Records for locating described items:
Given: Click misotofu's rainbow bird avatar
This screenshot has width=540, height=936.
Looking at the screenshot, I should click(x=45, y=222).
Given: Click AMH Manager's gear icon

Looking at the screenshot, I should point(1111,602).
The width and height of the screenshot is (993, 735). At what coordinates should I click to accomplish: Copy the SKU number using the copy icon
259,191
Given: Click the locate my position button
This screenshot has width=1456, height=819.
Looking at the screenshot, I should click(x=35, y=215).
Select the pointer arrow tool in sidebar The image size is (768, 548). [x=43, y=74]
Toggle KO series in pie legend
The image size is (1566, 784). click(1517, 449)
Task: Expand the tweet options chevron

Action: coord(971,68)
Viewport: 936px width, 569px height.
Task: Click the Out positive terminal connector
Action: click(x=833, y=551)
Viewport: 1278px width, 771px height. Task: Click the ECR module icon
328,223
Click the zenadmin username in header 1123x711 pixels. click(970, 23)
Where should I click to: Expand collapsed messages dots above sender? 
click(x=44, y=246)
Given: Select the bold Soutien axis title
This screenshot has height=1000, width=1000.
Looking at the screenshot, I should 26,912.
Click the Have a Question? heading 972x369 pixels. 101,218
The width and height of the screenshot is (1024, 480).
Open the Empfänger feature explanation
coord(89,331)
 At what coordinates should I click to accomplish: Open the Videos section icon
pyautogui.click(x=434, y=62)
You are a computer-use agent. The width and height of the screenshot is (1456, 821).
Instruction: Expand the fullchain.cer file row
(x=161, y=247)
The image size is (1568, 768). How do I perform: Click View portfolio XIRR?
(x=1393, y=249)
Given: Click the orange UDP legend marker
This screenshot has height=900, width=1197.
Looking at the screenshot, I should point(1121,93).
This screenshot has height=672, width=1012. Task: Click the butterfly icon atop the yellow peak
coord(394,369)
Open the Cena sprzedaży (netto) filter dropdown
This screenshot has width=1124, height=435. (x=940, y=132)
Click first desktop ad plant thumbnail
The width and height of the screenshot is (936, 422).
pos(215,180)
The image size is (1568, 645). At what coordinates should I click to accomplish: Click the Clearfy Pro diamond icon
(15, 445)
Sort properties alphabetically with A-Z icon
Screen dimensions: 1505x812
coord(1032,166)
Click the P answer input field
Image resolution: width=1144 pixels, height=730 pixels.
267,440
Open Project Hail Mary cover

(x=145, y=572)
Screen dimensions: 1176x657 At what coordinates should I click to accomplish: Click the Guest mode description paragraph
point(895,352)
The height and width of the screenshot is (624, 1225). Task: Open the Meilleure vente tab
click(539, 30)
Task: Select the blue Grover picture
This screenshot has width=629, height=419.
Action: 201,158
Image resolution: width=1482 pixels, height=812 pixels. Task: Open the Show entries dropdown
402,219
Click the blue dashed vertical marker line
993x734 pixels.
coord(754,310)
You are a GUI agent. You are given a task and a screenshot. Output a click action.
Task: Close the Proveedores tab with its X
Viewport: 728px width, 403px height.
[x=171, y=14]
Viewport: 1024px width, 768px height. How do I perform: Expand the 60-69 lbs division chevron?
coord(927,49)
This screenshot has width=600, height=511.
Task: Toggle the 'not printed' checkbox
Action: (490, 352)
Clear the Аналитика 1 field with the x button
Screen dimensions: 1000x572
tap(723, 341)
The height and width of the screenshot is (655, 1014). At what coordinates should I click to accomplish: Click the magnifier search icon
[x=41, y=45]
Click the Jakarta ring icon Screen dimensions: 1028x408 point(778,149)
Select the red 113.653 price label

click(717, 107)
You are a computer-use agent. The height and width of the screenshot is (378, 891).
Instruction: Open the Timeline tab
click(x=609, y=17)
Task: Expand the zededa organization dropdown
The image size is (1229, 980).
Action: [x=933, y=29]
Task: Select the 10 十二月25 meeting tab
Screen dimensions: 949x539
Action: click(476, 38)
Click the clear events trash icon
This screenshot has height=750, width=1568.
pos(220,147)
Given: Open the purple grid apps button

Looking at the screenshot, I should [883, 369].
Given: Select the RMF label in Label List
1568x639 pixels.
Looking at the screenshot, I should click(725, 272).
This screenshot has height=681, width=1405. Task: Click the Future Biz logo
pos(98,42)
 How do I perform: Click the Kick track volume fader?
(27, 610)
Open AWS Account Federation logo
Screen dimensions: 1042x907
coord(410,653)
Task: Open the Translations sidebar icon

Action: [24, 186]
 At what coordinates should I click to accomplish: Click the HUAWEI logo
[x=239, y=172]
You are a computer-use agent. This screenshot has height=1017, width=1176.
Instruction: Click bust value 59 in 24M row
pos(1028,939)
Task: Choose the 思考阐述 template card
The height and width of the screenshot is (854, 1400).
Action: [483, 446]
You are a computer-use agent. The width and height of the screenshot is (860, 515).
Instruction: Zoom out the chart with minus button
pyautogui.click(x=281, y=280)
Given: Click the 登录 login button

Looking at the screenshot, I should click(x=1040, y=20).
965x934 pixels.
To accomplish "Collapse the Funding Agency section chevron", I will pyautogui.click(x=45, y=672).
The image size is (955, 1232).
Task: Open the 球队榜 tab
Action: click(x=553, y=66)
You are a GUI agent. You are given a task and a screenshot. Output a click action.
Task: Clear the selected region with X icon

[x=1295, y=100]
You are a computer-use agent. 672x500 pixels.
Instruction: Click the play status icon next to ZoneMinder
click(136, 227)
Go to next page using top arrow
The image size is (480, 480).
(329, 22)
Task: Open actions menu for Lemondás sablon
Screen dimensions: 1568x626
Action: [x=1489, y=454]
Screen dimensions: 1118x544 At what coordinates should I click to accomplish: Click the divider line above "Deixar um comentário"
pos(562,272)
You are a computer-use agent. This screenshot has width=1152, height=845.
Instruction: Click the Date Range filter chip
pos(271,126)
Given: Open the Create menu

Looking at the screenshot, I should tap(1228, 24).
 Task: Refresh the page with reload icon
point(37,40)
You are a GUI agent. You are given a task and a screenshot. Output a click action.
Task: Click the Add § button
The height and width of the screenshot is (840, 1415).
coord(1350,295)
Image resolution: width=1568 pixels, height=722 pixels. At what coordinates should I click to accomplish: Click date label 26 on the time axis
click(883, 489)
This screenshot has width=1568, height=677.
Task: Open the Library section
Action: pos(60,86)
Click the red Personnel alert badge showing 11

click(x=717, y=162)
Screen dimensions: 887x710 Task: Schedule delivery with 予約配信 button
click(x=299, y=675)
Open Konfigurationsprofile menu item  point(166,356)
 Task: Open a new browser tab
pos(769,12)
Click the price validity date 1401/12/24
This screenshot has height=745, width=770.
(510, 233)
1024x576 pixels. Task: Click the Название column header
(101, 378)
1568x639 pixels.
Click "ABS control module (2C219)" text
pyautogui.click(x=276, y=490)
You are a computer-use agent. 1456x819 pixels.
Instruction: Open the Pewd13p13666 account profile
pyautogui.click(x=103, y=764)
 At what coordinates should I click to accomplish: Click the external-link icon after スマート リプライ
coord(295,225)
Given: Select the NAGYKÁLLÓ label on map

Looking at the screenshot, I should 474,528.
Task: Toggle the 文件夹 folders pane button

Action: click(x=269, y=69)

- INSTRUCTION -
Give everything from the line containing "Toggle KO series in pie legend" down to the line containing "Click the zenadmin", both included, as a JSON list of strings with one string per line, leaving out blank lines.

- SOLUTION FOR THIS PROBLEM -
[
  "Toggle KO series in pie legend",
  "The image size is (1566, 784). click(1517, 449)",
  "Task: Expand the tweet options chevron",
  "Action: coord(971,68)",
  "Viewport: 936px width, 569px height.",
  "Task: Click the Out positive terminal connector",
  "Action: click(x=833, y=551)",
  "Viewport: 1278px width, 771px height. Task: Click the ECR module icon",
  "328,223",
  "Click the zenadmin username in header 1123x711 pixels. click(970, 23)"
]